Probably Approximately Correct Labels
Emmanuel J. Candès, Andrew Ilyas, Tijana Zrnic
TL;DR
The paper tackles the expensive process of obtaining high-quality labels by introducing PAC labeling, which guarantees that the average labeling error is at most $\epsilon$ with probability at least $1-\alpha$ while using cheap AI predictions for most samples. It develops a single-model core method that uses uncertainty scores to determine which instances require expert labels, and extends this to multi-model settings via a PAC router that learns to route data to the most cost-effective predictor. The authors integrate uncertainty calibration through multicalibration and derive differentiable routing with implicit gradients for end-to-end optimization, including a cost-sensitive variant that accounts for per-source costs. Empirically, PAC labeling achieves substantial budget savings across text, vision, and proteomics tasks while maintaining the required error guarantees, demonstrating a practical framework for cost-efficient, high-quality dataset curation using modern AI models.
Abstract
Obtaining high-quality labeled datasets is often costly, requiring either human annotation or expensive experiments.
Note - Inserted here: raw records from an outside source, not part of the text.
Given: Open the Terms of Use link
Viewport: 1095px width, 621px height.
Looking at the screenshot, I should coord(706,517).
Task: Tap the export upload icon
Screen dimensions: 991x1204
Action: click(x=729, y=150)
In theory, powerful pre-trained AI models provide an opportunity to automatically label datasets and save costs. Unfortunately, these models come with no guarantees on their accuracy, making wholesale replacement of manual labeling impractical. In this work, we propose a method for leveraging pre-trained AI models to curate cost-effective and high-quality datasets. In particular, our approach results in probably approximately correct labels: with high probability, the overall labeling error is small. Our method is nonasymptotically valid under minimal assumptions on the dataset or the AI model being studied, and thus enables rigorous yet efficient dataset curation using modern AI models. We demonstrate the benefits of the methodology through text annotation with large language models, image labeling with pre-trained vision models, and protein folding analysis with AlphaFold.